04

12 2 1
                                    

"lo suka sama seseorang ga?" pertanyaan tiba-tiba itu sukses membuat rania hampir tersedak.

Naren yang melihat itu pun segera menyodorkan gelas berisikan es jeruk milik rania yang langsung di comot oleh si pemiliknya.

Bagaimana perasaanmu tersedak kuah bakso panas yang pedas? Itu lah yang di rasakan rania. Mantap sekali.

"tiba-tiba banget lo?" sentak rania setelah selesai minum. Dengan membersit hidungnya yang tadi hampir turut ikut merasakan kuah baksonya.

"selow dong, sampek segitunya deh, padahal gue tanya baik-baik" ucap naren. Dan rania hanya merotasikan matanya.

"jadi? Lo ada suka sama seseorang ga?" ulang naren.

"ada" jawab rania, lalu kembali melanjutkan melahap baksonya. Kedua bola mata naren seketika membulat.

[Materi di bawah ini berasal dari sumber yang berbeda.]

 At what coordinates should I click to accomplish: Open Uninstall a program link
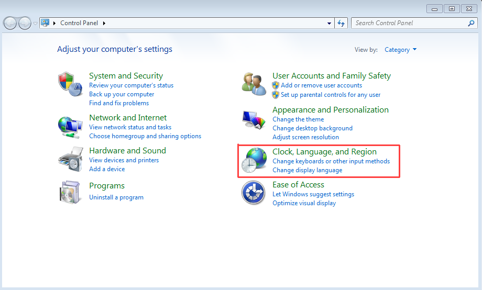point(116,197)
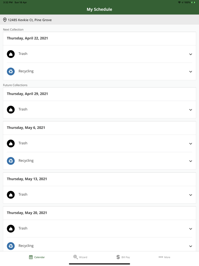Expand the Trash chevron for May 13
Screen dimensions: 199x266
pyautogui.click(x=190, y=195)
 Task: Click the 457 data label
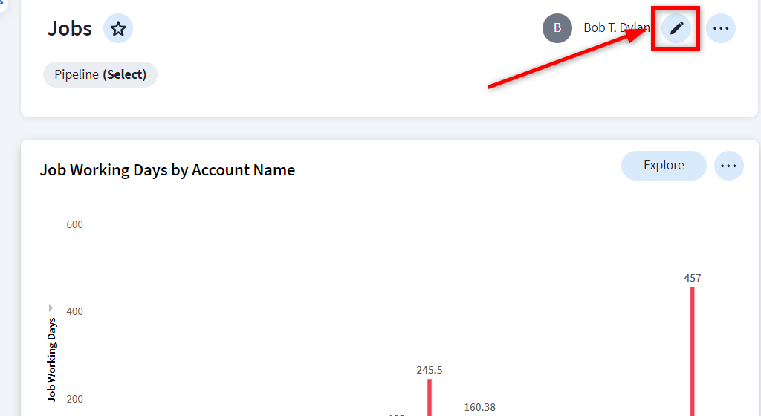point(693,278)
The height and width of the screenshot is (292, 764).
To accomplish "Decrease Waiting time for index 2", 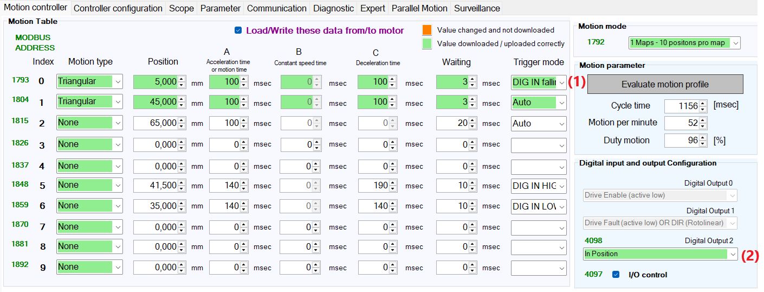I will pos(472,126).
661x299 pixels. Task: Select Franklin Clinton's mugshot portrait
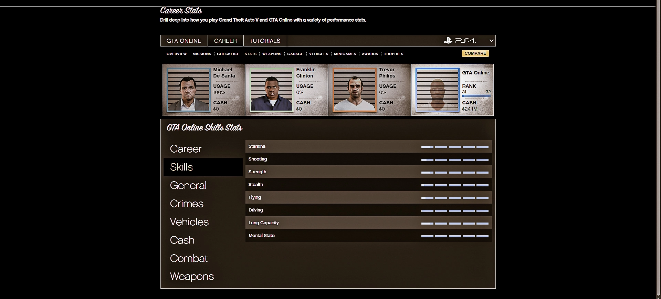click(x=271, y=90)
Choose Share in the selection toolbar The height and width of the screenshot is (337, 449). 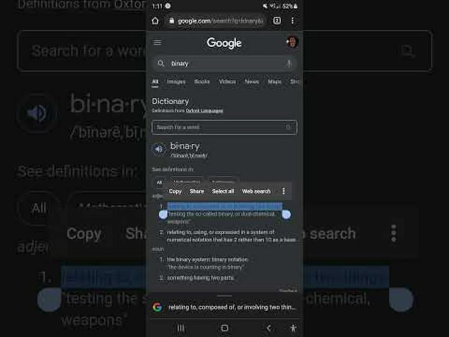point(197,191)

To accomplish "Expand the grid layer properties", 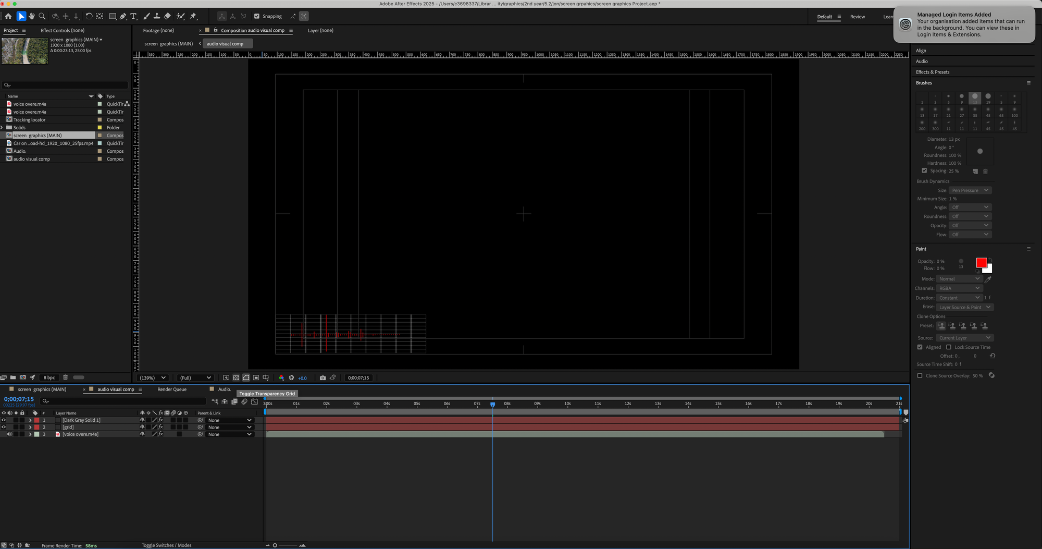I will (x=30, y=427).
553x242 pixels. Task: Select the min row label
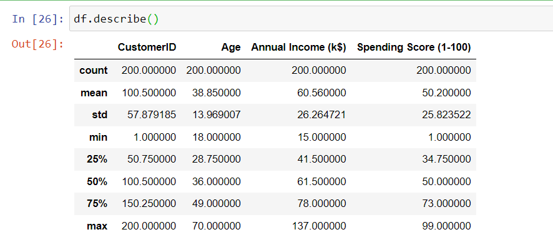click(99, 137)
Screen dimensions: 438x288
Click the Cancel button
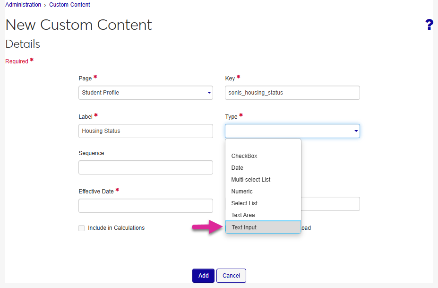click(x=231, y=276)
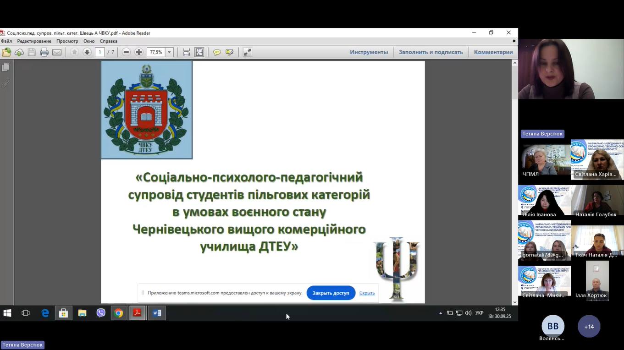Click the Закрыть доступ button
The height and width of the screenshot is (350, 624).
click(331, 293)
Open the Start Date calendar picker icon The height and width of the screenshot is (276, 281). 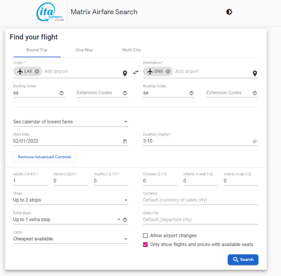tap(125, 141)
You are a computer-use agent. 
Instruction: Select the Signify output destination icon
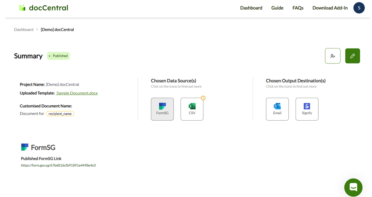click(x=306, y=109)
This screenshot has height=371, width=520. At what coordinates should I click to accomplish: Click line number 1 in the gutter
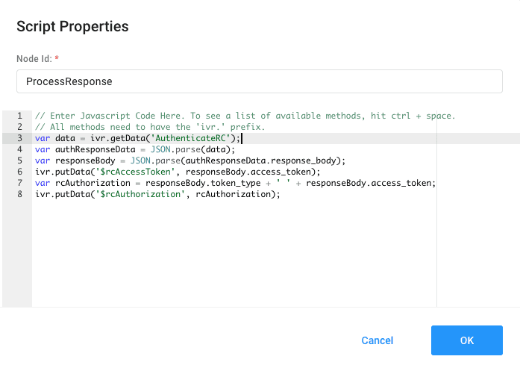(18, 116)
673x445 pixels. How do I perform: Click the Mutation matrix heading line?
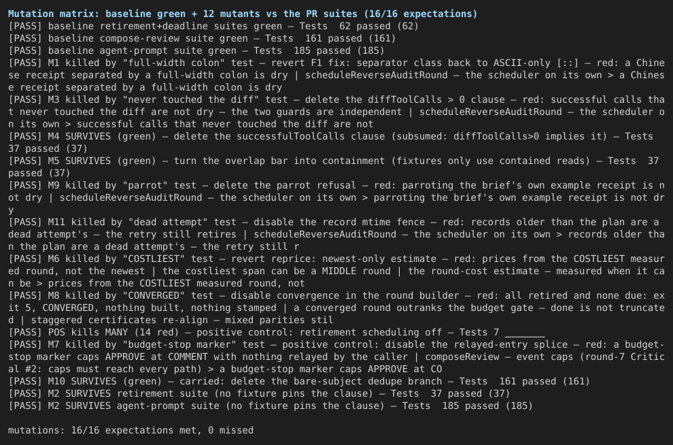243,14
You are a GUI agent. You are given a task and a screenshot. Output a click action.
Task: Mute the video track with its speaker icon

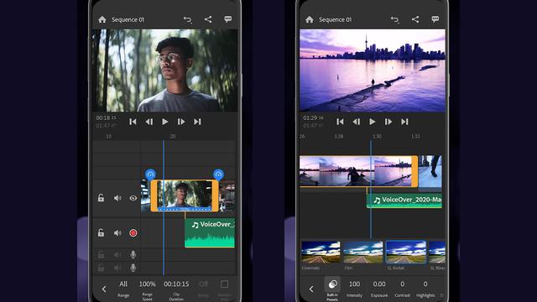[117, 198]
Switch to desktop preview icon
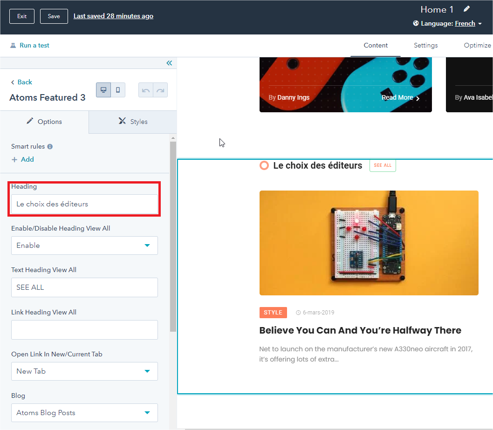 click(x=103, y=90)
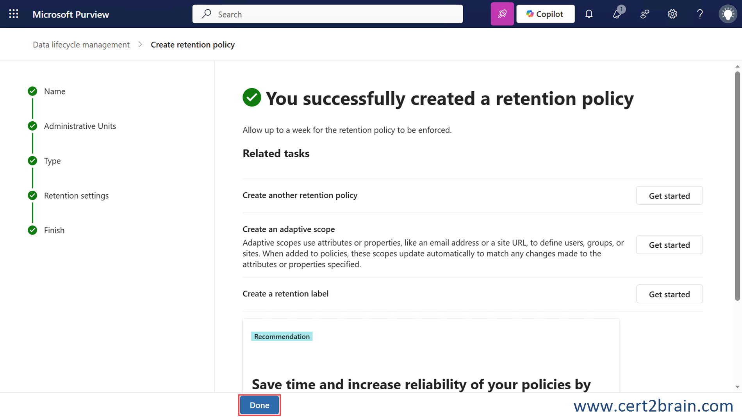Click the Microsoft Purview title
The height and width of the screenshot is (417, 742).
click(x=71, y=14)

"sumpah? Siapa tuh?" tanya naren antusias.

"lo" jawab rania singkat. Dan seketika tawa narendra pecah, membuat beberapa orang yang duduk di sekitarnya menatap pada mereka.

"anjir si nana" bisik raina dengan mencubit paha naren agar berhenti, dengan sesekali tersenyum kikuk pada orang yang masih melihat mereka dan berulang kali menggumamkan maaf.

"sshhh....sakit anjir" pekik naren, mengelus paha bekas cubitan raina.

"makanya yang bener!"

"lagian lo sih ngelawak, gue mana bisa nahan ngakak kalo begitu" elak naren.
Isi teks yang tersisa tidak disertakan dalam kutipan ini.